### Extract to read
-----
Faced with filling one of the most prestigious jobs in the NBA, president of basketball operations for the Los Angeles Lakers, controlling owner Jeanie Buss is going to hear plenty of input and theories about what kind of person is right for the job.
The distinction should be easy to make, since Magic Johnson just showed the world what kind of person is wrong for it.
After the disappointing Magic era ended so abruptly Tuesday, multiple league sources told Bleacher Report it's a near consensus in NBA front-office circles that Buss must look outside the Lakers family for her next chief of basketball operations. Buss also is going to hear another piece of advice, one she'd do well to ignore. And that advice is that the next Lakers president must fit one and only one criteria: the ability to attract one or more superstars to team up with LeBron James.
As important as LeBron is, that can't be the only end game. The job of restoring the Lakers to their championship glory is bigger than one player…even James.
"Jeanie's got to make a home-run hire here," a rival executive said.
And the definition of home run can't be, "Who has the best chance to trade for Anthony Davis and sign Kawhi Leonard?" It can't be, "Who has the best relationship with James and his agent, Rich Paul?" It has to be about finding the person who is best equipped to set the Lakers up for long-term success and stability. If Buss does that, the star power will take care of itself.
"Look at the teams that have won consistently over the years," a prominent agent told B/R. "San Antonio, Oklahoma City, the Celtics, Dallas, Miami. Golden State is there now. They've all had stability; stability in ownership, stability in the front office and, for the most part, stability in the head coach."
The Spurs are in the playoffs for the 22nd consecutive year—all with Gregg Popovich as the head coach and R.C. Buford with the organization in some capacity (Buford has been general manager since 2002). Oklahoma City is in for the ninth time in 10 seasons, all under the leadership of GM Sam Presti. Though the Mavericks have fallen on lean times as Dirk Nowitzki's Hall of Fame career wound down, they've only missed the postseason four times since 2000. GM Donnie Nelson has been with the organization since 1998. Director of player personnel Tony Ronzone has been there since 2012 (after previous roles with the team in the late 1990s and mid-2000s). Rick Carlisle has been the coach since 2008.
"Everyone has to be on the same page, and you have to be out there grinding and finding the diamonds in the rough," a Western Conference executive said. "You can't just sit back and think all the free agents are just going to come to the Lakers. The league doesn't work like that anymore."
A person in the league who knows LeBron well said he prefers an executive with a championship on his resume. Of the aforementioned teams, Buford, Nelson, Danny Ainge, Pat Riley and Bob Myers all check that box. So does David Griffin, James' former boss in Cleveland. Presti hasn't ascended that mountain yet, but James is cerebral enough to know that he's nonetheless one of the most innovative and effective builders of a winning culture and sustained success in the league.
"LeBron needs someone he can respect," the person said.
And the Lakers need someone who knows that winning organizations are comprised of more than just star players and celebrity executives. The job is about results, and results come from having a deep and creative scouting staff, combing the globe for the next Nowitzki, Giannis Antetokounmpo or Luka Doncic. Results come from being a step ahead of your rivals when it comes to sports performance, recovery, nutrition and analytics.
-----
### Directive
Take the article about the Lakers' search for a new basketball president, starting with "And the definition" and going on through "care of itself.", and write that stretch out again with "lasting success" in place of "long-term success".

### Available data
-----
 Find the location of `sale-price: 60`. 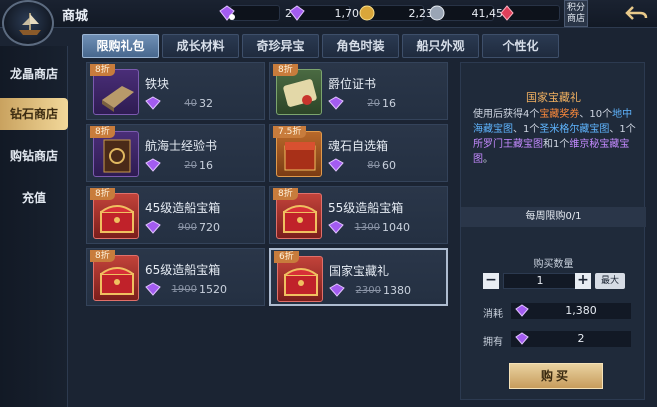

sale-price: 60 is located at coordinates (389, 166).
-----
### Your response
And the definition of home run can't be, "Who has the best chance to trade for Anthony Davis and sign Kawhi Leonard?" It can't be, "Who has the best relationship with James and his agent, Rich Paul?" It has to be about finding the person who is best equipped to set the Lakers up for lasting success and stability. If Buss does that, the star power will take care of itself.